Question

81/16^-5/4*25/9^-5/2

Answer 1

Answer: - We will get the value of the equation after solving it = (2/5)^5 OR 32/3125.

Detailed solution: -

Given: -

The given equation needs to be solved or evaluate it.

The given equation is: -

$(\frac{81}{16})^\frac{-5}{4} * (\frac{25}{9})^\frac{-5}{2}$

We need to solve it, we will solve it step wise.

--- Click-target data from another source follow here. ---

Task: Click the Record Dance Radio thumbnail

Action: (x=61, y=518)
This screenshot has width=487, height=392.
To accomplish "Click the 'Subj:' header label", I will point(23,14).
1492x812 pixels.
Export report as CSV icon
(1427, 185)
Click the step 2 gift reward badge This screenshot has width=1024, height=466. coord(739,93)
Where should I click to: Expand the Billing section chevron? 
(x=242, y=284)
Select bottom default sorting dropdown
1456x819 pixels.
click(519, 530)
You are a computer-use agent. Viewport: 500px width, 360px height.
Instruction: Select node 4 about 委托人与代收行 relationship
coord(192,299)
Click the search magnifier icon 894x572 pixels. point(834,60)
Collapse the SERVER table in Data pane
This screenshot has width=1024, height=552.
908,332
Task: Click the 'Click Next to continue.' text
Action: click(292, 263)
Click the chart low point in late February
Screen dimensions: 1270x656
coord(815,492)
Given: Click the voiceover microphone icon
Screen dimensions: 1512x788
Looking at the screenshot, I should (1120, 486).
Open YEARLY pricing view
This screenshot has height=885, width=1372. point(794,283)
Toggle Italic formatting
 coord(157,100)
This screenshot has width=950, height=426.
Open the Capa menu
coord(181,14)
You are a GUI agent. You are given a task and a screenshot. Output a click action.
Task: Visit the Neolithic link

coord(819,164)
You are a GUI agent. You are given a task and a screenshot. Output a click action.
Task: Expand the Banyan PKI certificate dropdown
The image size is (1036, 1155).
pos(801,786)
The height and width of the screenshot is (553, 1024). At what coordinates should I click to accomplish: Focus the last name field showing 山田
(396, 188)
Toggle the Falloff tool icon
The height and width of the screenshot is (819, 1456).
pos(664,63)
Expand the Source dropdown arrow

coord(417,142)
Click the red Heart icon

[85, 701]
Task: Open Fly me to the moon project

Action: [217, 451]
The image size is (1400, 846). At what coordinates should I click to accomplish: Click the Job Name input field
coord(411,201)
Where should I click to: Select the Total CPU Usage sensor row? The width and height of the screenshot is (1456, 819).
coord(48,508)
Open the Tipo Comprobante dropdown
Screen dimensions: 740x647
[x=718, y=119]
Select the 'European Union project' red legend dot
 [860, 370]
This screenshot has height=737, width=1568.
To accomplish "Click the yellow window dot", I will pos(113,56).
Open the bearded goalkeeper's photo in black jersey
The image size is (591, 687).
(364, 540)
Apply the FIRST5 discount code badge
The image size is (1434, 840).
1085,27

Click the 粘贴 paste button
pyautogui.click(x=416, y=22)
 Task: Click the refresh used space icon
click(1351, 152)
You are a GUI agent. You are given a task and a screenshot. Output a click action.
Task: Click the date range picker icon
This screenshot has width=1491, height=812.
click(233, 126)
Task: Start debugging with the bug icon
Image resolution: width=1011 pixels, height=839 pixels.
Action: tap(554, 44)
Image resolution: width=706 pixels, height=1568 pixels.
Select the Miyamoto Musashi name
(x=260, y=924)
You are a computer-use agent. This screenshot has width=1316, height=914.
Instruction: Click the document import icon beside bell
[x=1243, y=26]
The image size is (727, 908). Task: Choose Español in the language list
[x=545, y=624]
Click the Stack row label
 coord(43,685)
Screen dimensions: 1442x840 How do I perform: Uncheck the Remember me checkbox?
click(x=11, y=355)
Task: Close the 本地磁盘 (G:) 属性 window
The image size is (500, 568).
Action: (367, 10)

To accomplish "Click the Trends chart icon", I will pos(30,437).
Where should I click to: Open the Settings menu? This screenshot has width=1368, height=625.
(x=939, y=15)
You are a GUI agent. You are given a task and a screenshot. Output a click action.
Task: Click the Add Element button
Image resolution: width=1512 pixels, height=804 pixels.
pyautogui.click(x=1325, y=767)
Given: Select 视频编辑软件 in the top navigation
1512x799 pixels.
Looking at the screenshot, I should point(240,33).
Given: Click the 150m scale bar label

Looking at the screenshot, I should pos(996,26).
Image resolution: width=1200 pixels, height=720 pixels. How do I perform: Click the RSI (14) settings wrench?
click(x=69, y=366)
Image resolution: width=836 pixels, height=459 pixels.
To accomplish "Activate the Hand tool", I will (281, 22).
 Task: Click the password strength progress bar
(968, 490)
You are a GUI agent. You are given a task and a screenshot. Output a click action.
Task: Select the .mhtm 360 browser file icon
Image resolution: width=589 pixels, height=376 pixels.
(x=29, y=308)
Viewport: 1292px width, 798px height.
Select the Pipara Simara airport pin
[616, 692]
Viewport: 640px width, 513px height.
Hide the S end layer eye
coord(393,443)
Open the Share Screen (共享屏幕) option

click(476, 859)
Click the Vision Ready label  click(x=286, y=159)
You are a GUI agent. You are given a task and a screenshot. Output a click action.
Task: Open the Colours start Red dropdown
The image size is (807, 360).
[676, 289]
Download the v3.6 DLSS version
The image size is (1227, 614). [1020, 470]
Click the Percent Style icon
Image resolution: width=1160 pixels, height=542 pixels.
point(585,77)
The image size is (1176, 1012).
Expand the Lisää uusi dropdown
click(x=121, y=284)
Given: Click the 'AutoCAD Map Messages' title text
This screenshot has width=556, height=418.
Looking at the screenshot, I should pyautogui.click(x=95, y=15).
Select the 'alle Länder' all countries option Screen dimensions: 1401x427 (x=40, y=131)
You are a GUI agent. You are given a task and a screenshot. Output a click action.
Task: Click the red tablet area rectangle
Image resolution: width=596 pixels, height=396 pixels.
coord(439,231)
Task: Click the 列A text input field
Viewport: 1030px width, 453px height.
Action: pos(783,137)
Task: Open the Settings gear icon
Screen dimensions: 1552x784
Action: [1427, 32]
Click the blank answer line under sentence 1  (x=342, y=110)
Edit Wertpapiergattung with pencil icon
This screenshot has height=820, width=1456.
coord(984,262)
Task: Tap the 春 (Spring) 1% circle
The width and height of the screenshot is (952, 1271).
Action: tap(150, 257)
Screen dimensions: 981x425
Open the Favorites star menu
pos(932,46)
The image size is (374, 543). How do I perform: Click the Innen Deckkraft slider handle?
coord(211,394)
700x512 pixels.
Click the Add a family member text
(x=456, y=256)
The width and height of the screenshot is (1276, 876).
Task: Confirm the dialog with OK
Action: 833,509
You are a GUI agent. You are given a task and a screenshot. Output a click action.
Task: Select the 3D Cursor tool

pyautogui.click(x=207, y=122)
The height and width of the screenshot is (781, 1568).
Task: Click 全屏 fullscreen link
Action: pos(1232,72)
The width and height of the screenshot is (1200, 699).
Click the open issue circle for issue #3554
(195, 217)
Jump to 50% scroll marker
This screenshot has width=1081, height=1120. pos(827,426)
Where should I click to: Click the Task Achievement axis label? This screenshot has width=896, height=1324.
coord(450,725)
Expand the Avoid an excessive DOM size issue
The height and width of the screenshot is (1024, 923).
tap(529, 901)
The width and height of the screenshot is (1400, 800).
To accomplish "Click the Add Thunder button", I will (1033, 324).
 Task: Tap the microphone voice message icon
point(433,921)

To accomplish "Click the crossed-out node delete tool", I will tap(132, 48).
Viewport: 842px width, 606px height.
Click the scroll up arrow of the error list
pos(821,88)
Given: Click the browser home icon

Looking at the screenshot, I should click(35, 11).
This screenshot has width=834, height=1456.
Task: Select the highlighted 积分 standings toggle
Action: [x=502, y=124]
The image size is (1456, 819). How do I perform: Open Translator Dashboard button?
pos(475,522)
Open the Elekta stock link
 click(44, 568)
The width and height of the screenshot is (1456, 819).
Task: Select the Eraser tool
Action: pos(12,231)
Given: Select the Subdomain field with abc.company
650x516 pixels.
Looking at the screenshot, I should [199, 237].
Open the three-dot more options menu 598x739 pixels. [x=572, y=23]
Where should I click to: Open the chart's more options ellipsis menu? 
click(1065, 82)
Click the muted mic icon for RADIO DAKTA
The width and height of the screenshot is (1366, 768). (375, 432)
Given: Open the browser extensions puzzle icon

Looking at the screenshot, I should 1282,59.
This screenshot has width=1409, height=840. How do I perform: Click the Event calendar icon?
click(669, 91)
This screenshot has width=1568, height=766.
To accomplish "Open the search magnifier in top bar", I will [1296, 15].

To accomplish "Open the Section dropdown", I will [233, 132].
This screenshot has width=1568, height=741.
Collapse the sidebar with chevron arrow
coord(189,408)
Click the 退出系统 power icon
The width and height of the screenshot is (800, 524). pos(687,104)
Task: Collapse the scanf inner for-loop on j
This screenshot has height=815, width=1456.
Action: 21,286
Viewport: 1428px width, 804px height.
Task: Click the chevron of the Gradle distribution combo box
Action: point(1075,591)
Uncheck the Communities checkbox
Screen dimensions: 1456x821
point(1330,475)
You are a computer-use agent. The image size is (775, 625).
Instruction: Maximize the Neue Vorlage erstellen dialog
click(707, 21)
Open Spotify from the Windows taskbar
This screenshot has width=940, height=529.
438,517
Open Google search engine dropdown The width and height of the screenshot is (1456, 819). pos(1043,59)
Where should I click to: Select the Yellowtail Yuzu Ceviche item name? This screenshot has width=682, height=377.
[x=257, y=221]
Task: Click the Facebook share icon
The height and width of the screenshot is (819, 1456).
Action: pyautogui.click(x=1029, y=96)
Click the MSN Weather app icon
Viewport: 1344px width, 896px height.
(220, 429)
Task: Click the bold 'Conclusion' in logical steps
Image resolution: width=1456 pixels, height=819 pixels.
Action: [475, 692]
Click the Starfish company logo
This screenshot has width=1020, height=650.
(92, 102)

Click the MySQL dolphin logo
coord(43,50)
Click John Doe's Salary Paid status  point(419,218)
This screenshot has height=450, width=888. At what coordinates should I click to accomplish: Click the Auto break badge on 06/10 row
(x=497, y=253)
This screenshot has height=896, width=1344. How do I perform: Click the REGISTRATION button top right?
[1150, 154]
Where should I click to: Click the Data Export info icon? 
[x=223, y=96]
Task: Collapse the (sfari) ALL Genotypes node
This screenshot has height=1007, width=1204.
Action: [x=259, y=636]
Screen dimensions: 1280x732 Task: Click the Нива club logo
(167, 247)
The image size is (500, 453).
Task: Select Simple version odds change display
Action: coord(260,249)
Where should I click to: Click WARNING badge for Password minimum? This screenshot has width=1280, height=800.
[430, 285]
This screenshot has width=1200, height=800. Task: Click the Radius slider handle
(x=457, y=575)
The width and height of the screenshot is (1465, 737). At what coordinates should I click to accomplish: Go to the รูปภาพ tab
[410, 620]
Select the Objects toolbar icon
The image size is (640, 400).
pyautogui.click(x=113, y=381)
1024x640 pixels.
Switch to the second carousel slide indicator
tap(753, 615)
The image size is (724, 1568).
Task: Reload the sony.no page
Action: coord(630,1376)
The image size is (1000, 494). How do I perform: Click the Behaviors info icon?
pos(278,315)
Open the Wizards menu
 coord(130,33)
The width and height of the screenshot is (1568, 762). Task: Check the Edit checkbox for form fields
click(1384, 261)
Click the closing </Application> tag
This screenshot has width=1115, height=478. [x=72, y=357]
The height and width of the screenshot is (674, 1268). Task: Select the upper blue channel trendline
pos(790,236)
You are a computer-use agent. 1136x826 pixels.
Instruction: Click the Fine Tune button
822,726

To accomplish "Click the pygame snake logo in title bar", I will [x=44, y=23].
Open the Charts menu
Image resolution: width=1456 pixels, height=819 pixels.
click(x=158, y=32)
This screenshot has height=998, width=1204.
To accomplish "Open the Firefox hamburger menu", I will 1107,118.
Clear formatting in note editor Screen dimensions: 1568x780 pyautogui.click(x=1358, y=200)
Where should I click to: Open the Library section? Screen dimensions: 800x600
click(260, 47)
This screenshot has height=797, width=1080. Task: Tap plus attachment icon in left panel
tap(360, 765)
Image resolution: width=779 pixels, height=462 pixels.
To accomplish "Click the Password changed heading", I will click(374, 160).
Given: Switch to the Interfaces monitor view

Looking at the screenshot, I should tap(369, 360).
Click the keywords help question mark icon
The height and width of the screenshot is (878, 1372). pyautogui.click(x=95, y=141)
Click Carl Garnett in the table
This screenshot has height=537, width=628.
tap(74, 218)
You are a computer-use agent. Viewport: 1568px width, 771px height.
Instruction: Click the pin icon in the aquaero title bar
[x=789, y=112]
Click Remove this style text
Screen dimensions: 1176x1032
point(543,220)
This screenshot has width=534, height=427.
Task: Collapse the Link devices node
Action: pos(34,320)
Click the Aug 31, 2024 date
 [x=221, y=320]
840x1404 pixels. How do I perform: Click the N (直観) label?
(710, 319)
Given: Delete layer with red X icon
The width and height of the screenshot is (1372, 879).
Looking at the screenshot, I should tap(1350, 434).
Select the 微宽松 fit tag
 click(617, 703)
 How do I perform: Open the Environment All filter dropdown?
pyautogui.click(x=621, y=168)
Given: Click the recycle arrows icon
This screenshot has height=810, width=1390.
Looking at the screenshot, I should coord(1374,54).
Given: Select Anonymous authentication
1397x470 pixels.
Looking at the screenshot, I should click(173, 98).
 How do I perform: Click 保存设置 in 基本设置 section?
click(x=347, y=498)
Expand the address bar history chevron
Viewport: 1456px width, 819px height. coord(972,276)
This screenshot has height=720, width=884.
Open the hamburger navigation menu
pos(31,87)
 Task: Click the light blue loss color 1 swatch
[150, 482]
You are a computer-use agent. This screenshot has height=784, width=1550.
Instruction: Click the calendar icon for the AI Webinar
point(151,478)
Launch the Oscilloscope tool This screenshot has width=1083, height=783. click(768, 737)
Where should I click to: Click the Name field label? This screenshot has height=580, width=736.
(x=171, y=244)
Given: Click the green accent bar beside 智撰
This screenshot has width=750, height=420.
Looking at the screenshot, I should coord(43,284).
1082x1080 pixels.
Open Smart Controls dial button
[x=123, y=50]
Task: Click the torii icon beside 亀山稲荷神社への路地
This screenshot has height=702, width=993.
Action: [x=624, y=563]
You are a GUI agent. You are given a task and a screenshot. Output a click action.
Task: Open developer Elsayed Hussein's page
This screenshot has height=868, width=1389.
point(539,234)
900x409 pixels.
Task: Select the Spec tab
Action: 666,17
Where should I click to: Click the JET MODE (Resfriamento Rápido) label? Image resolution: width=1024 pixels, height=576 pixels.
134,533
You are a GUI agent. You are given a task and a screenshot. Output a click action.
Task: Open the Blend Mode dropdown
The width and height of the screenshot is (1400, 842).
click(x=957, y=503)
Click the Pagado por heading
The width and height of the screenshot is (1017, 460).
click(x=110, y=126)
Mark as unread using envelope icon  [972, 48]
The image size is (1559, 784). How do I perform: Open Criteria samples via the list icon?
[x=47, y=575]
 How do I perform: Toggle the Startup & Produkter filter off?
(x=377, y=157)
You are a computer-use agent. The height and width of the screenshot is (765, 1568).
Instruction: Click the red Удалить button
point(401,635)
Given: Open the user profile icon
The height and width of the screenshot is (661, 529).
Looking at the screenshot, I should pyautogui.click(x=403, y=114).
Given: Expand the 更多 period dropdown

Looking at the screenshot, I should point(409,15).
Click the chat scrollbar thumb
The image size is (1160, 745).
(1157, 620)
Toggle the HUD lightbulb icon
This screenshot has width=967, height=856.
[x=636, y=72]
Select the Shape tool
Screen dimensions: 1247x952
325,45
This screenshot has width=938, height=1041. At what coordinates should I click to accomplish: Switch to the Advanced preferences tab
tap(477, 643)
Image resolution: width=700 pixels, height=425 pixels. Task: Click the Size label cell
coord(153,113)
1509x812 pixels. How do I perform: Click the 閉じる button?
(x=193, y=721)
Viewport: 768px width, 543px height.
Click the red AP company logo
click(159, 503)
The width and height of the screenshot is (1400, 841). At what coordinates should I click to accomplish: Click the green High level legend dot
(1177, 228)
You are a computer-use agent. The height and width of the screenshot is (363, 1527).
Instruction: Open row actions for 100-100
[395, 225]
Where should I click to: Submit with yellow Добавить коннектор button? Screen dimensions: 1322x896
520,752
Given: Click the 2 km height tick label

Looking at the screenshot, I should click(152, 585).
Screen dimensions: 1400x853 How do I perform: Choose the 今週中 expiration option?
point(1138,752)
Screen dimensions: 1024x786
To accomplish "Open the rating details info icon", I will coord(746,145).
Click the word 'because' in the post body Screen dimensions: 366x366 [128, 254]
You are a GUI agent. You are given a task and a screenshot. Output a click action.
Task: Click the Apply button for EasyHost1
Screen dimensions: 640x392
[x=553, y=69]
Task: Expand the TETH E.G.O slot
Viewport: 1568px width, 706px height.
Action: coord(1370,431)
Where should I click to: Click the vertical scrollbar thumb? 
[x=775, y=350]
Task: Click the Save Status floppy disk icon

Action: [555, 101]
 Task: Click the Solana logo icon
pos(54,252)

First, we will take out the LCM of the numbers 81, 16, 25 and 9.

We will get,

The LCM of 81 = 3×3×3×3

The LCM of 16 = 2×2×2×2

The LCM of 25 = 5×5

The LCM of 9 = 3×3

Therefore,

Now we will write the LCM of every number and write then in the power and base form.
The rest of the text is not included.